How is ibudilast being studied for preventing brain metastases according to recent research?

A peer-reviewed study showed ibudilast can modulate MIF–CD74 signaling tied to brain metastases. According to MediciNova, researchers demonstrated brain-penetrant ibudilast blocked this pathway, reversed pro-metastatic immune reprogramming, and suppressed brain metastasis growth in preclinical systems, highlighting potential future oncology applications.

What upcoming COMBAT ALS Phase 2b/3 trial catalyst does MediciNova anticipate for MN-166?

MediciNova expects a key catalyst at the end of 2026 with COMBAT ALS topline data. According to MediciNova, this Phase 2b/3 registration trial evaluates MN-166 (ibudilast) in ALS, and the company aims to manage finances prudently while advancing toward this milestone.

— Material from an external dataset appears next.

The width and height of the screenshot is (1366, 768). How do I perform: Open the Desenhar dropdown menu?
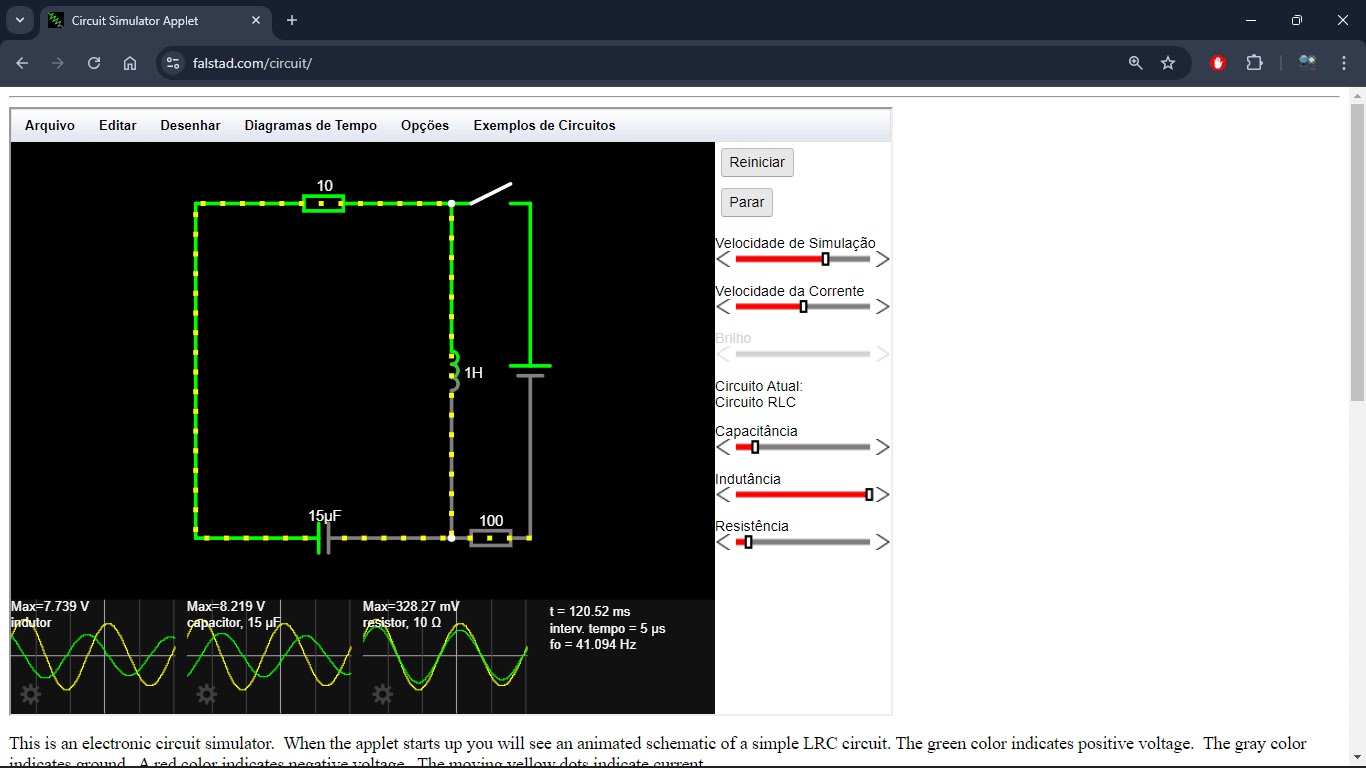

How has equity research coverage of MediciNova (MNOV) changed by 2026?

Equity research coverage expanded from one firm to four firms over roughly eighteen months. According to MediciNova, D. Boral Capital, Lucid Capital Markets, H.C. Wainwright & Co., and Maxim Group now follow the stock, potentially increasing institutional awareness of its late-stage pipeline and catalysts.